# wondering what up state NY or Maine pays?



## john mc (Jan 4, 2009)

I am looking to move west to upstate NY .where I move to will depend on where i can find work for my FWD. I would like to get some where I can pow and spread salt or sand.
Does anyone know what town hires subs or if the state hires trucks?I have 20 years of plowing exp .MY truck is well equipped . What is the average pay rate out there?


----------



## RLM (Jan 12, 2006)

Very few of the towns that I know of hire subs. The city of Rochester does, from what I've seen routes average 6-800/trip. They call you out. I know one spring there was a big article that they had saved 1 million $, they only called the contractors in once. We do work for one school district, plow only they salt. The county of monroe hires for both on some stuff. That rig is awesome BTW. You would probably be better off finding a contractor (s) that does areas with roadways, plow for a couple hours then start salting lots or getting into a large industrial park doing their roadways.


----------



## rawdog (Feb 20, 2007)

Most of all NY has their own trucks.
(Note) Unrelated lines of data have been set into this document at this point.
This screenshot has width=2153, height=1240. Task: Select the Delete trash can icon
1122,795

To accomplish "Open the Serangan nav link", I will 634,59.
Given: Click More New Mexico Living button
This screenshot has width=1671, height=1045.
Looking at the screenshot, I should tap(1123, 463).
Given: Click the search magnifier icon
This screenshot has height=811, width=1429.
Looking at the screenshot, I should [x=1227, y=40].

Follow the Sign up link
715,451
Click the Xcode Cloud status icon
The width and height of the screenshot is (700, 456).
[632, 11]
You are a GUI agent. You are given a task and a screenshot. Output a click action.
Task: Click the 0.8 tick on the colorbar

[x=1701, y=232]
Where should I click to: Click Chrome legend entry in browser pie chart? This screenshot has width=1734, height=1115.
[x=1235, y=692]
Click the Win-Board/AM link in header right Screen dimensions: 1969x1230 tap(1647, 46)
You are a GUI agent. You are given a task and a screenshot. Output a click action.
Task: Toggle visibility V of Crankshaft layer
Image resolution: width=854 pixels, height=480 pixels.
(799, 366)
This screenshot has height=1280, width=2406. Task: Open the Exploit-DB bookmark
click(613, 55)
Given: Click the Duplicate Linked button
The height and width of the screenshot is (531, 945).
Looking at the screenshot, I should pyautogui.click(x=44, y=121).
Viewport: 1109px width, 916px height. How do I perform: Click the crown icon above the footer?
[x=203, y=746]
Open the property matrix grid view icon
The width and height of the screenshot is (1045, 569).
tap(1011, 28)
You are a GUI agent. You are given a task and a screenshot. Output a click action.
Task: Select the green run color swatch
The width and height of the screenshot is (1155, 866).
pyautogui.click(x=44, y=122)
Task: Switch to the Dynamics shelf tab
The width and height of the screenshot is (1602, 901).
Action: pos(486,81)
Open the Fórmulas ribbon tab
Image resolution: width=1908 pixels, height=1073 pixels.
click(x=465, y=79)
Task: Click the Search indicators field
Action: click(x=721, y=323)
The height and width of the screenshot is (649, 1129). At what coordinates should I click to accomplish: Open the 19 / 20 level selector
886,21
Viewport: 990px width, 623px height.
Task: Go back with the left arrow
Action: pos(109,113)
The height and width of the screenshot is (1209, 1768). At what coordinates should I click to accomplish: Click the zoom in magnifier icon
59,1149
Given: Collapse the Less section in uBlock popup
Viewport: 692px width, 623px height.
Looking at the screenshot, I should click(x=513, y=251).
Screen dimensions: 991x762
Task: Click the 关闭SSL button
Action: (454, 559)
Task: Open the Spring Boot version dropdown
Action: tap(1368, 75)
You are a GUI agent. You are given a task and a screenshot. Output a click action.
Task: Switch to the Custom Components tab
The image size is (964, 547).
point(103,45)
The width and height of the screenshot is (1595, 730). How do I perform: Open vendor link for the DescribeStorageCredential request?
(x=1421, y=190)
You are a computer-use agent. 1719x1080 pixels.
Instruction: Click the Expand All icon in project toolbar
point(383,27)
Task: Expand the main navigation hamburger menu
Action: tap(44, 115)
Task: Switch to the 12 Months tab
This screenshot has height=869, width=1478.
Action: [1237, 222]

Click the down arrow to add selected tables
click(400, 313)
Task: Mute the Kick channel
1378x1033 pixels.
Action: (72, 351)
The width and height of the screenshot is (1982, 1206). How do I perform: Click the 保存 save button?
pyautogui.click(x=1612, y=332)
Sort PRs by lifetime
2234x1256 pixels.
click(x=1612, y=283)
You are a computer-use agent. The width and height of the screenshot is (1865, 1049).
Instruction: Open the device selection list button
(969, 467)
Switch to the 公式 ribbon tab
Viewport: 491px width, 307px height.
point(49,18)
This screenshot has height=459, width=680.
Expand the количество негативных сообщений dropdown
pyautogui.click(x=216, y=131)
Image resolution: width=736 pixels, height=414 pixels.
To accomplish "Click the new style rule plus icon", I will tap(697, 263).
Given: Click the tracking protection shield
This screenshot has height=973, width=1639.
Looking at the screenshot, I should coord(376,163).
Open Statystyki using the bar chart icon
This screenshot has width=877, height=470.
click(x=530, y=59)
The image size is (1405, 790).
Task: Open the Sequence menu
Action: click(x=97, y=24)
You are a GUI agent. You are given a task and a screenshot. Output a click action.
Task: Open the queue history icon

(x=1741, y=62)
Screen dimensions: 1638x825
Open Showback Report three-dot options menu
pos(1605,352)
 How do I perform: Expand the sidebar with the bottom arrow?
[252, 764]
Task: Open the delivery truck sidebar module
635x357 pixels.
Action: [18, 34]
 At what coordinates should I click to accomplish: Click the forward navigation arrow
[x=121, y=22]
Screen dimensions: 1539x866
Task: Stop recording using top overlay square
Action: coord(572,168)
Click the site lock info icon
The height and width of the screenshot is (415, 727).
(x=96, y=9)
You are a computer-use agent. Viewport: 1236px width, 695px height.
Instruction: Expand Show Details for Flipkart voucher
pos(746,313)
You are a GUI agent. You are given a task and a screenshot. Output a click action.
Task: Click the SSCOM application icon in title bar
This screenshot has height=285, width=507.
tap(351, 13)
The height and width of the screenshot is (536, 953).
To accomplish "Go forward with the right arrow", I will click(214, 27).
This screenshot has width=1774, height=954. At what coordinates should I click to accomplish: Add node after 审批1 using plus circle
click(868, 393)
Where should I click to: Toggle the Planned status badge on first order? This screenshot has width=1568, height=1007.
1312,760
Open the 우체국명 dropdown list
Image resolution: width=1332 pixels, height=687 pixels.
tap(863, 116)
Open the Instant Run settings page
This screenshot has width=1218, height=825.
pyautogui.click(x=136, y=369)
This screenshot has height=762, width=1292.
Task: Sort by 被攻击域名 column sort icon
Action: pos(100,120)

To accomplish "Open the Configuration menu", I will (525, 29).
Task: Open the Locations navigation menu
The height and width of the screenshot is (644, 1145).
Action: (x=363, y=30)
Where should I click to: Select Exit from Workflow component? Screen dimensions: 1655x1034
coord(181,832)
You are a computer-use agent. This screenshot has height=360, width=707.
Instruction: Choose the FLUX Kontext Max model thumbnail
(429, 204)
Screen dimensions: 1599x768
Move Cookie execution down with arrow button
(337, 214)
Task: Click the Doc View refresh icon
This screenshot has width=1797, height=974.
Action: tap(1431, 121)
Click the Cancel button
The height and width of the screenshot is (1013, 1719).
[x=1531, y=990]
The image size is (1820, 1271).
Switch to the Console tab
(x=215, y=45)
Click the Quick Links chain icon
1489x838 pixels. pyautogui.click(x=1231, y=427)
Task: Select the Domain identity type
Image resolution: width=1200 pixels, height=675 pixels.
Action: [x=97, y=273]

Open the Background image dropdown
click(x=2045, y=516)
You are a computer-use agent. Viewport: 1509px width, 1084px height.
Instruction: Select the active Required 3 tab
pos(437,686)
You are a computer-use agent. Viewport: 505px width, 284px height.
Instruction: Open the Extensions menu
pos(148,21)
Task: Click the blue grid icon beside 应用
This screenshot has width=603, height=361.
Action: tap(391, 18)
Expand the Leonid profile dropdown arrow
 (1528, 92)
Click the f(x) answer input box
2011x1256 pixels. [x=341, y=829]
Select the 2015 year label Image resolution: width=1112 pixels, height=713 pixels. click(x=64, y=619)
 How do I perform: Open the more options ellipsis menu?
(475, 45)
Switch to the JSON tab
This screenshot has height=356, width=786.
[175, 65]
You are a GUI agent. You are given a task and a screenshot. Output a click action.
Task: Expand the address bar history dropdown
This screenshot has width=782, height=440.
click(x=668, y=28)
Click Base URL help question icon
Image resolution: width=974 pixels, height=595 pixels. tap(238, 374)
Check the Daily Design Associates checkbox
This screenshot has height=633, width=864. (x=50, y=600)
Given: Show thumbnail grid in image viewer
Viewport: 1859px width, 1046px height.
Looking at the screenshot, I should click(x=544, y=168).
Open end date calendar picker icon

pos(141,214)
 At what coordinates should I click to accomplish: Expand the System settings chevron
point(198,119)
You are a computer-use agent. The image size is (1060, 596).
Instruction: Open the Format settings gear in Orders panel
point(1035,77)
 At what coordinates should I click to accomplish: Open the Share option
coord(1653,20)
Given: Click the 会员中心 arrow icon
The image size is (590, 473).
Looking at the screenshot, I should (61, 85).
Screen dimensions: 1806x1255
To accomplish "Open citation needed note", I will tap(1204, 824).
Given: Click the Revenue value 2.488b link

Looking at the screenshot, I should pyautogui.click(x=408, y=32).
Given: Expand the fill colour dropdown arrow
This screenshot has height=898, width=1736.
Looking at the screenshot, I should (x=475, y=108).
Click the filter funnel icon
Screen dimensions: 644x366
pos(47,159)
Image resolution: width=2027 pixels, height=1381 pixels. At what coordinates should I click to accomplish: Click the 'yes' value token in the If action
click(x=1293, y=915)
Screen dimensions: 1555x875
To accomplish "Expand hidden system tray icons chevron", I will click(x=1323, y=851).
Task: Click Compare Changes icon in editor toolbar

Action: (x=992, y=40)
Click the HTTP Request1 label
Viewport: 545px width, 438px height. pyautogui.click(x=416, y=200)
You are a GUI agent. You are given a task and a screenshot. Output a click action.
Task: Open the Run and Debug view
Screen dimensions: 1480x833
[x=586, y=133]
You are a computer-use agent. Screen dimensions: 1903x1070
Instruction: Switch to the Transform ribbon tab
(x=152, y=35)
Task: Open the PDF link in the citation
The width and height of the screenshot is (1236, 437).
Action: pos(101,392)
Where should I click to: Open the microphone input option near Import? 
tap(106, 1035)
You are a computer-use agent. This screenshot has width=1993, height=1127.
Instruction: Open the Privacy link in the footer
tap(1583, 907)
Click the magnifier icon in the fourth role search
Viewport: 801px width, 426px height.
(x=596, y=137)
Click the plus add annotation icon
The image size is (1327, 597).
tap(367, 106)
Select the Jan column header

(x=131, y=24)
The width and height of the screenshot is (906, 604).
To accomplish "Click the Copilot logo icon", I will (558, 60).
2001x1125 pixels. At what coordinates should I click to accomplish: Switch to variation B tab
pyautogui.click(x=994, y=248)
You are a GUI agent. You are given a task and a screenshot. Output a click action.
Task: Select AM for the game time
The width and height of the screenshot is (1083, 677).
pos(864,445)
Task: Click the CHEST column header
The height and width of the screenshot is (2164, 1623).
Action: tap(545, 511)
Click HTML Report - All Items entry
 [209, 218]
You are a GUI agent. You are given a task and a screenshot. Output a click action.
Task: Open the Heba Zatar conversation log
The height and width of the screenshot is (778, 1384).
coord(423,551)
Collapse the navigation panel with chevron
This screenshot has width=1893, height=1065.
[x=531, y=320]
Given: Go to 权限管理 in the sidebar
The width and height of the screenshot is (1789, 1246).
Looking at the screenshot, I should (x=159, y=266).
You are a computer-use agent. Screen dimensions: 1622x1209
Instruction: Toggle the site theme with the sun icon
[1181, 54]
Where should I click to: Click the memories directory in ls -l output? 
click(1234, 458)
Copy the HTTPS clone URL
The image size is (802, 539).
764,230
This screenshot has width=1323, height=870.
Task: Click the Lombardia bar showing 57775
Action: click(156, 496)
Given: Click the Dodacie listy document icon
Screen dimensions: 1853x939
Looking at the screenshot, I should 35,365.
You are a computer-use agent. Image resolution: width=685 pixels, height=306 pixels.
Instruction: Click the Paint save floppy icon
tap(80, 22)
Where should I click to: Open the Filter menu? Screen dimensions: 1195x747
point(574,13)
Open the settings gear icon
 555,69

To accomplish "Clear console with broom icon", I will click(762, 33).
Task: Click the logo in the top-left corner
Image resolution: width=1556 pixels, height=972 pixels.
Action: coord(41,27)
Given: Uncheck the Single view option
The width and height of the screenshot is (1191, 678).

Cant think of any cities or towns that sub like MA.


----------



## john mc (Jan 4, 2009)

thanks guys that would really stink to get called for one storm. I would love to move to the tug hill area. or just a little east of there.


----------



## xtreem3d (Nov 26, 2005)

.MY truck is well equipped . What is the average pay rate out there?[/QUOTE]

Well equipped? that is freakin AWESOME !!!!! good luck, hope you make a bundle


----------